Figure 4 is a schematic of a system that links method performance data with the process, its data and analysis, management review, process adjustment, and process improvement. Process adjustments are changes made to bring the process back to target and/or within specifications. Process improvements are process changes made to correct problems in process performance. Process improvements typically result from team-led process improvement projects using an improvement framework such as define, measure, analyze, and improve and control (DMAIC).16
This results in a system for CMPV as well as continued process verification, as called for in the FDA guidance.2, 3 When we add test-method performance data to the system, we achieve CMPV as recommended in the USP guidance.4 Although this article focused on the monitoring of test-method measurements, out-of-specification, out-of-trend, and system-suitability-failure events can also be added to the metrics monitored.
I refer to management review as the “secret sauce.” Requiring periodic management review of measurement systems is a giant step forward toward the long-term sustainability of effective measurement systems.
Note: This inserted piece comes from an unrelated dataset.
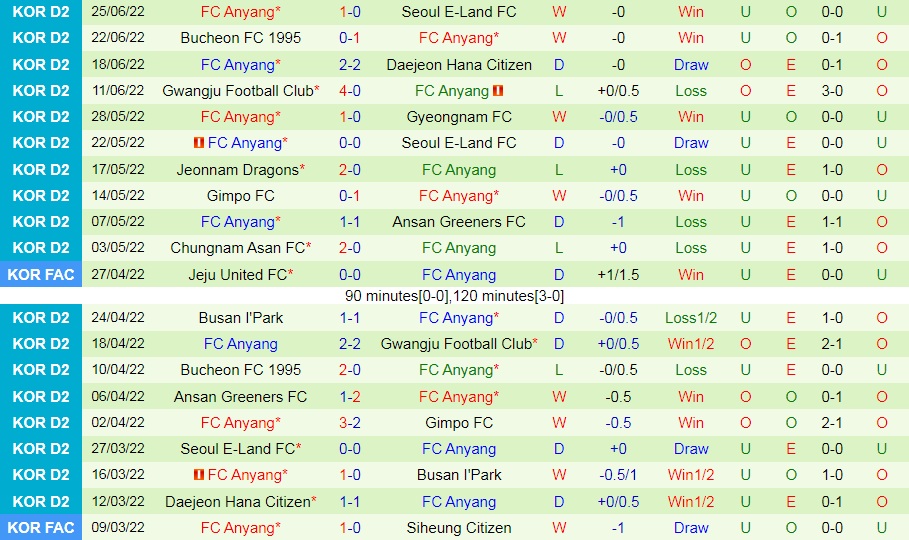Select the KOR FAC label on the 09/03/22 row

42,528
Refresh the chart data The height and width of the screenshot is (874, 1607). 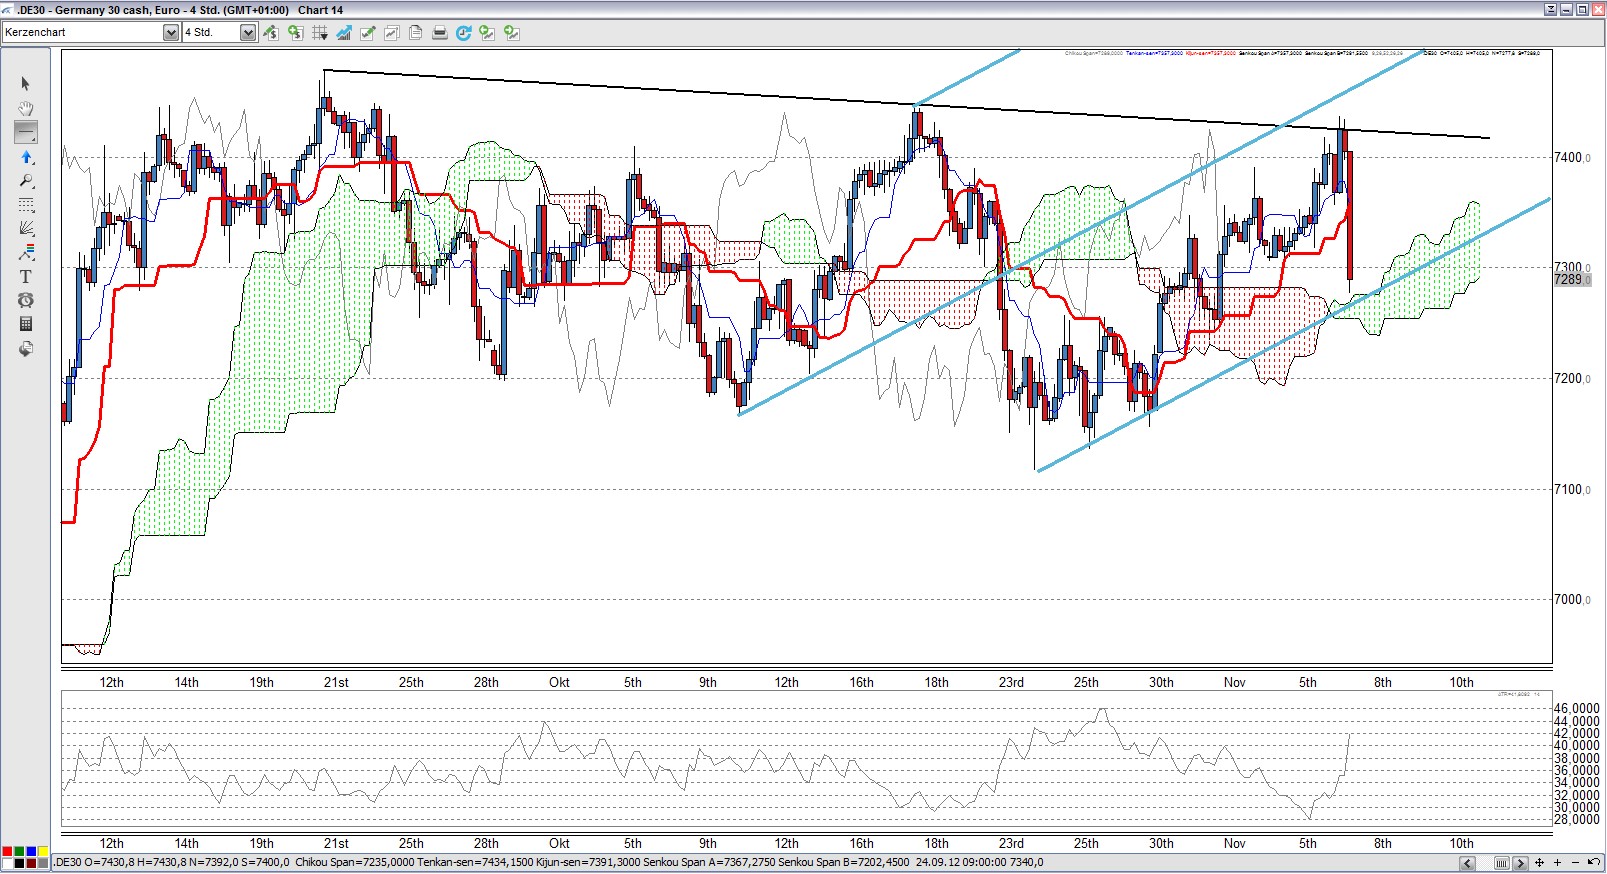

Management review is a “team sport” done by different management teams at different times. These teams include process operators (daily/hourly), area management (weekly), site management (monthly), and business management (quarterly). The management review plan should be devised to suit the needs of the business. Test-method performance would typically be assessed less frequently (e.g., monthly or quarterly) than process performance. The schedule selected will, of course, depend on the specific needs of the organization involved.
Trust but Verify
The admonishment to “trust but verify” applies to the monitoring of test methods. The tools described in this article provide an effective check on test-method stability and capability, and they reduce risk. The use of blind control samples is effective. The use of product stability data also works; this method is a broader and more robust verification check and reduces cost. Commercially available software can be used to carry out the calculations and analyses required for the proposed approaches. The proposed systems approach with integrated management review helps maintain the stability of test methods over time. This results in reduced risk of poor manufacturing process performance and defective pharmaceuticals reaching patients.